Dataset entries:

────────────────

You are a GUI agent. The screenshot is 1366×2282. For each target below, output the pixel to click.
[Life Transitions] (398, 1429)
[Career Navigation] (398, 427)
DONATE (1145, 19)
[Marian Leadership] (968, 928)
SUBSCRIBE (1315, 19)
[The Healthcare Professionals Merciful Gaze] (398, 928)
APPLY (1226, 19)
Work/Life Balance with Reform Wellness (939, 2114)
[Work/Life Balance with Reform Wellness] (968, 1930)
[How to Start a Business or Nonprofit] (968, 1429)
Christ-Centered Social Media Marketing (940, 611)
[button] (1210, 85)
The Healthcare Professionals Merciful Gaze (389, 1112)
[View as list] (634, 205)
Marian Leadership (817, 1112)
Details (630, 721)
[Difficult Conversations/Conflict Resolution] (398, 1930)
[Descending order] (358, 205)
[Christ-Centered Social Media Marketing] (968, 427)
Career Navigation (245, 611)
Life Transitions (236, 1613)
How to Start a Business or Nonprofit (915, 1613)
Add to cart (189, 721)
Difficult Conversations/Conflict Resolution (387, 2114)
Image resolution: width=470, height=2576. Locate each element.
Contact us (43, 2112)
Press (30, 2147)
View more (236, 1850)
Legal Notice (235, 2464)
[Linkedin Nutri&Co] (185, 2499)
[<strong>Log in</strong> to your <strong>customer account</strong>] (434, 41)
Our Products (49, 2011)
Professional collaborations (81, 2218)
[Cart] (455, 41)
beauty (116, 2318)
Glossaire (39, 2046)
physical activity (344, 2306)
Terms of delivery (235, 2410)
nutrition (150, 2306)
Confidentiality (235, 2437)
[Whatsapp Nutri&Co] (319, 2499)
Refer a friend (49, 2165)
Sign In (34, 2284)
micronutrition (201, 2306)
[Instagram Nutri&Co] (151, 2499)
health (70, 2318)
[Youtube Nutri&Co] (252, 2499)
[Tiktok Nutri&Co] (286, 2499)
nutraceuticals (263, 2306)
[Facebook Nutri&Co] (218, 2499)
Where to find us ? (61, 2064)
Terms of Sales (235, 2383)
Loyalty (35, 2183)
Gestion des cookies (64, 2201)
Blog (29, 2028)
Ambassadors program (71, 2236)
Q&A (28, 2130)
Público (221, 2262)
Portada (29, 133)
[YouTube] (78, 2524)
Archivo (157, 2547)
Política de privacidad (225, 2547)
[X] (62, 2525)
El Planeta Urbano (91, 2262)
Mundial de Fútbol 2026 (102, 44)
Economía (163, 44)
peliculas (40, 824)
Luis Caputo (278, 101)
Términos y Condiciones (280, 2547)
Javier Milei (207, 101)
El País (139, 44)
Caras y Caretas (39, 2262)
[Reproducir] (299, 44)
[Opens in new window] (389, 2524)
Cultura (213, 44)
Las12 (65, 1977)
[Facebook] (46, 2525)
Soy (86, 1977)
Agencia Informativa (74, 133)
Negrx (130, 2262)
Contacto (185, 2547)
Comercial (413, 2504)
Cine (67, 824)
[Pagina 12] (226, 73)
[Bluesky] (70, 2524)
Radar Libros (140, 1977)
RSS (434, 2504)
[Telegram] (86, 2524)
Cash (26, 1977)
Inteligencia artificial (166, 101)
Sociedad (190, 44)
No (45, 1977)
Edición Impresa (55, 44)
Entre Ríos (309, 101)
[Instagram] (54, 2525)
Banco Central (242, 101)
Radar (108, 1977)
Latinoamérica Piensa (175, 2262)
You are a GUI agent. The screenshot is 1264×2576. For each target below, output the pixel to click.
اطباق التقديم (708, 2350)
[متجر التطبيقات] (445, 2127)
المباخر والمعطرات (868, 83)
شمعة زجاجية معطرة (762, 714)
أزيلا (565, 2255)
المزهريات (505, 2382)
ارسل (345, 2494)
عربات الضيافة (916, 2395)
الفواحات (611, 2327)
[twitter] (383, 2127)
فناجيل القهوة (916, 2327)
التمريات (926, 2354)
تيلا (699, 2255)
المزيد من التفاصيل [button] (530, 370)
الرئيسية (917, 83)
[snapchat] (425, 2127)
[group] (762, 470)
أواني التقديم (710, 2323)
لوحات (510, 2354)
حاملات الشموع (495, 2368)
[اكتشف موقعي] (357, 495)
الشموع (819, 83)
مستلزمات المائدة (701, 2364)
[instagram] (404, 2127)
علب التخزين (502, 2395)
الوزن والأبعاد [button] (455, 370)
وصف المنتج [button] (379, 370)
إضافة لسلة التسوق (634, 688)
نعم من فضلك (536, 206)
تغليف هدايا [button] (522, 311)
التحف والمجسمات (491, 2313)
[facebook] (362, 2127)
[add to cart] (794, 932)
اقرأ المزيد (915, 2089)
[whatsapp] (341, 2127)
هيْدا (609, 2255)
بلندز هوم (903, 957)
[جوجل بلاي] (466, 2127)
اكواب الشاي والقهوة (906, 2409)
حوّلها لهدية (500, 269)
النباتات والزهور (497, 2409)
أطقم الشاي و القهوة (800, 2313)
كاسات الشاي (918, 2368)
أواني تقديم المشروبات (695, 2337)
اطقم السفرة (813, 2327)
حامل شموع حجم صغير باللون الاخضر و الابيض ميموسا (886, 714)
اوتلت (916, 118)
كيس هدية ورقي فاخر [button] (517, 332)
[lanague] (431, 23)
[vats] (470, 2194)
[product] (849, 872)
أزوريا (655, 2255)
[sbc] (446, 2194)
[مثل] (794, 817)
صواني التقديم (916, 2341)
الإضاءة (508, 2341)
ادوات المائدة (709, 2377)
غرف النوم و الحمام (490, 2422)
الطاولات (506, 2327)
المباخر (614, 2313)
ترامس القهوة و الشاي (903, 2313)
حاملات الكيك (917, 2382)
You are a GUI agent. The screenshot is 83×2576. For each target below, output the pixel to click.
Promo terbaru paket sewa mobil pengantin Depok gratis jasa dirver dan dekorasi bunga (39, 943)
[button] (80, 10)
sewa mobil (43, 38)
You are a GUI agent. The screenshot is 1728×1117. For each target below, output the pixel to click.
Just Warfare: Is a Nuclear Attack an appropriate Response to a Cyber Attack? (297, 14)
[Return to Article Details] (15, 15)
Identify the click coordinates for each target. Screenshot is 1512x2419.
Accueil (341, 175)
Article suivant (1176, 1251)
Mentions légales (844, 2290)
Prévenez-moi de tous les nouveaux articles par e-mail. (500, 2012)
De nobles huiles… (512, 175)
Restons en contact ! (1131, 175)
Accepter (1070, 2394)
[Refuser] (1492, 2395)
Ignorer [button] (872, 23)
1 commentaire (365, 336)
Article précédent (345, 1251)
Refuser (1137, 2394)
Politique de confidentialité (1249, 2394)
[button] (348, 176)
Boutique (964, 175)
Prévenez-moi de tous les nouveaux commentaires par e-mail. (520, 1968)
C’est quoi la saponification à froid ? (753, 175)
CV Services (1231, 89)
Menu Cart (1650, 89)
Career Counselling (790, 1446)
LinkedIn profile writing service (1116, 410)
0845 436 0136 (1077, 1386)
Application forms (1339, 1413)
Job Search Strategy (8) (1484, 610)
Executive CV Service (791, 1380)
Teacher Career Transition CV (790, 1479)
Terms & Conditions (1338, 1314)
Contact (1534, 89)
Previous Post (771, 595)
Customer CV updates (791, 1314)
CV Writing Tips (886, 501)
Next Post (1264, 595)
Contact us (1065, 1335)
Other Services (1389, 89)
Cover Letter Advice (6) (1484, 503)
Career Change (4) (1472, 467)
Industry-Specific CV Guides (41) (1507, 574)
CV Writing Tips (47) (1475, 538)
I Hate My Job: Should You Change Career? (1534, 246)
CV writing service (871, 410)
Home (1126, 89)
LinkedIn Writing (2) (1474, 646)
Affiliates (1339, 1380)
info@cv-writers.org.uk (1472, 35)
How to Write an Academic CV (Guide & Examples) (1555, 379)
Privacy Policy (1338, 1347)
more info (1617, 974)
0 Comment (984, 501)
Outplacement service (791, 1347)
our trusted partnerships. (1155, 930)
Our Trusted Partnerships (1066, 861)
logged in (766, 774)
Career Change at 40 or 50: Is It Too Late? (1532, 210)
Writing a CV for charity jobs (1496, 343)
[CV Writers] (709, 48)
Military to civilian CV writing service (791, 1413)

────────────────

When a line of the records has the word "Prévenez", pick it out and copy it.

Prévenez-moi de tous les nouveaux articles par e-mail. (500, 2012)
Prévenez-moi de tous les nouveaux commentaires par e-mail. (520, 1968)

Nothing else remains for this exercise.